The Twenty Minute VCTuring CEO Jonathan Siddharth: Who Wins in Data Labelling & Why 99% of Knowledge Work Will Disappear
At a glance
WHAT IT’S REALLY ABOUT
Turing’s CEO on research accelerators, agents, and SaaS’s decline
- Siddharth argues the “data labeling” era is ending as frontier labs now need complex, expert-generated data and reinforcement-learning environments to train agentic systems that perform real workflows.
- He describes Turing as a “research accelerator” partnering with most frontier labs while also deploying fine-tuned, smaller on-prem models in enterprises to capture real-world failure modes and improve systems.
- He predicts slow-but-steady AI takeoff rather than sudden discontinuity, with major near-term value coming from unlocking a “model capability overhang” via scaffolding, context, evals, and partial-autonomy UX.
- He contends durable advantage shifts from software features to data-driven feedback loops created by deployment, where usage generates the gradients that continuously improve agents and workflows.

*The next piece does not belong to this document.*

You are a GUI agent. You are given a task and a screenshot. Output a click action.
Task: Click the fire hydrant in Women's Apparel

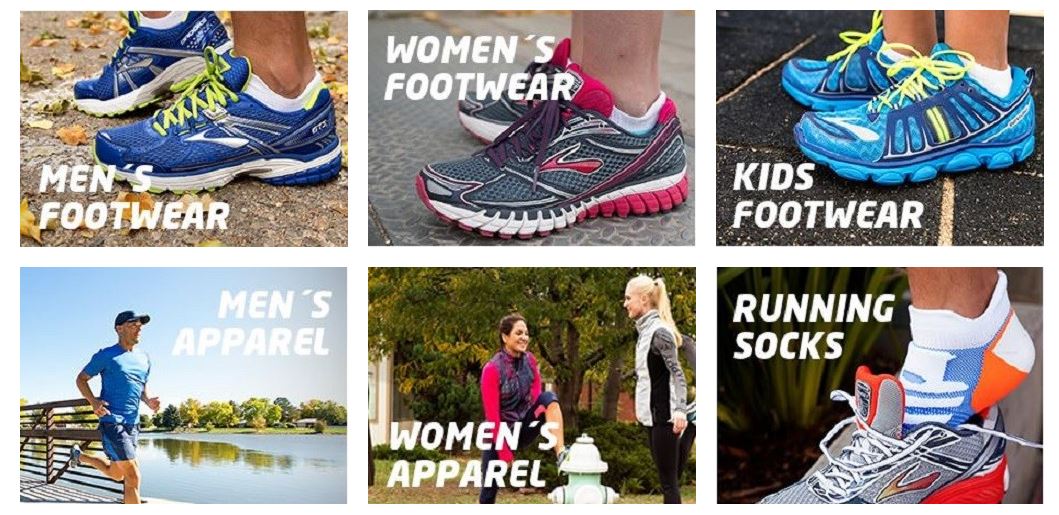click(x=584, y=468)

- He believes SaaS as traditionally packaged GUIs and apps is structurally threatened by cheap custom software creation, foundation model vendors moving up-stack, and agents using tools/APIs directly rather than human-oriented interfaces.
IDEAS WORTH REMEMBERING
5 ideasFrontier labs increasingly want workflow realism, not labeled trivia.
As base models get smarter, marginal gains require harder-to-produce data: expert-level tasks, domain nuance, and multi-step work outputs rather than simple prompt/response pairs or “cat pictures.”
Agents change the data pipeline: RL environments become core infrastructure.
Training agents relies less on imitation alone (SFT/RLHF) and more on reinforcement learning in simulated business “mini-worlds” with tool clones, verifiers, and curricula that produce trajectories and feedback.
Enterprise deployments are a data strategy, not just a go-to-market motion.
Siddharth argues “touching reality” reveals where models break; those failures become new training/eval data, creating a compounding loop that improves performance and defensibility over time.
The biggest blocker to enterprise AI is operational “schlep,” not model IQ.
He highlights messy, siloed data; lack of eval infrastructure; workflow redesign for partial autonomy; and change management (including tandem human+AI periods) as the practical work that makes pilots succeed.
Small, fine-tuned models can beat giant models for specific regulated workflows.
For tasks like insurance underwriting, firms may prefer on-prem, fine-tuned models (≈0.5B–10B parameters) for speed, accuracy, and data sovereignty, distilling institutional judgment without leaking it to competitors.
WORDS WORTH SAVING
5 quotesAll knowledge work is going to be automated. It's only a matter of time.
— Jonathan Siddharth
I think the era of data labeling companies is over.Uh, Turing is a research accelerator, and it's now the era of research accelerators.
— Jonathan Siddharth
If a human's job involves looking at a computer, analyzing what's on the screen, using different tools, using a keyboard and a mouse, it's going to be automated. It's only a matter of time.
— Jonathan Siddharth
I don't see an AI bubble. Like, I feel like these models are incredibly powerful today. Like, GPT-5 is, like, fucking awesome. I don't know what people were talking about when they're talking about... You know, I know there was some chatter. I think we've just gotten used to magic.
— Jonathan Siddharth
SaaS, as we know it, I think is over. I feel like quite a few SaaS apps, um, were built at a time when, um, software was relatively hard to build, uh, and complex to build.
— Jonathan Siddharth
High quality AI-generated summary created from speaker-labeled transcript.